This means that (generally) the addition of new flags to openat(2) has
been fraught with backwards-compatibility issues (O_TMPFILE has to be
defined as __O_TMPFILE|O_DIRECTORY|[O_RDWR or O_WRONLY] to ensure old
kernels gave errors, since it's insecure to silently ignore the
flag[2]). All new security-related flags therefore have a tough road to
being added to openat(2).

In addition, the newly-added path resolution restriction LOOKUP flags
(which we would like to expose to user-space) don't feel related to the
pre-existing O_* flag set -- they affect all components of path lookup.
Thus it's necessary to (at the very least) add an additional flag.
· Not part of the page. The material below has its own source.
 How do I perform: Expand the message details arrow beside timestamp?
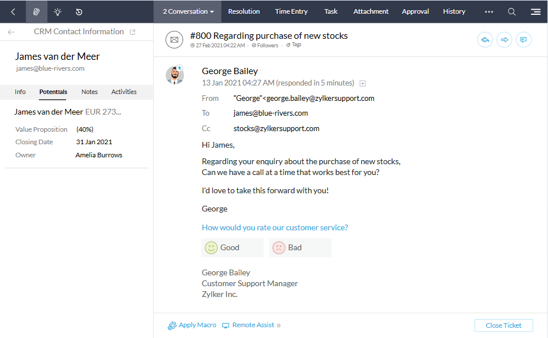pos(363,83)
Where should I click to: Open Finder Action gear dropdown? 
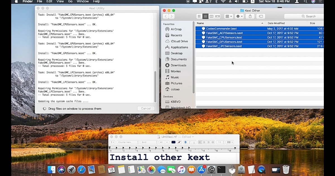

Adding a new syscall allows us to finally fix the flag-ignoring problem,
and we can make it extensible enough so that we will hopefully never
need an openat3(2).

/* Syscall Prototype. */
  /*
   * open_how is an extensible structure (similar in interface to
   * clone3(2) or sched_setattr(2)). The size parameter must be set to
   * sizeof(struct open_how), to allow for future extensions. All future
   * extensions will be appended to open_how, with their zero value
   * acting as a no-op default.
   */
  struct open_how { /* ... */ };

  int openat2(int dfd, const char *pathname,
  struct open_how *how, size_t size);

/* Description. */
The initial version of 'struct open_how' contains the following fields:

  flags
Used to specify openat(2)-style flags. However, any unknown flag
bits or otherwise incorrect flag combinations (like O_PATH|O_RDWR)
will result in -EINVAL. In addition, this field is 64-bits wide to
allow for more O_ flags than currently permitted with openat(2).

  mode
The file mode for O_CREAT or O_TMPFILE.

Must be set to zero if flags does not contain O_CREAT or O_TMPFILE.

  __padding
Must be set to all zeroes.

  resolve
Restrict path resolution (in contrast to O_* flags they affect all
path components). The current set of flags are as follows (at the
moment, all of the RESOLVE_ flags are implemented as just passing
the corresponding LOOKUP_ flag).

RESOLVE_NO_XDEV   => LOOKUP_NO_XDEV
RESOLVE_NO_SYMLINKS   => LOOKUP_NO_SYMLINKS
RESOLVE_NO_MAGICLINKS => LOOKUP_NO_MAGICLINKS
RESOLVE_BENEATH   => LOOKUP_BENEATH
RESOLVE_IN_ROOT   => LOOKUP_IN_ROOT

open_how does not contain an embedded size field, because it is of
little benefit (userspace can figure out the kernel open_how size at
runtime fairly easily without it).

Note that as a result of the new how->flags handling, O_PATH|O_TMPFILE
is no longer permitted for openat(2). As far as I can tell, this has
always been a bug and appears to not be used by userspace (and I've not
seen any problems on my machines by disallowing it). If it turns out
this breaks something, we can special-case it and only permit it for
openat(2) but not openat2(2).

/* Testing. */
In a follow-up patch there are over 200 selftests which ensure that this
syscall has the correct semantics and will correctly handle several
attack scenarios.

In addition, I've written a userspace library[4] which provides
convenient wrappers around openat2(RESOLVE_IN_ROOT) (this is necessary
because no other syscalls support RESOLVE_IN_ROOT, and thus lots of care
must be taken when using RESOLVE_IN_ROOT'd file descriptors with other
syscalls). During the development of this patch, I've run numerous
verification tests using libpathrs (showing that the API is reasonably
usable by userspace).

/* Future Work. */
Additional RESOLVE_ flags have been suggested during the review period.
These can be easily implemented separately (such as blocking automount
during resolution).

Furthermore, there are some other proposed changes to the openat(2)
interface (the most obvious example is magic-link hardening[4]) which
would be a good opportunity to add a way for userspace to restrict how
O_PATH file descriptors can be re-opened.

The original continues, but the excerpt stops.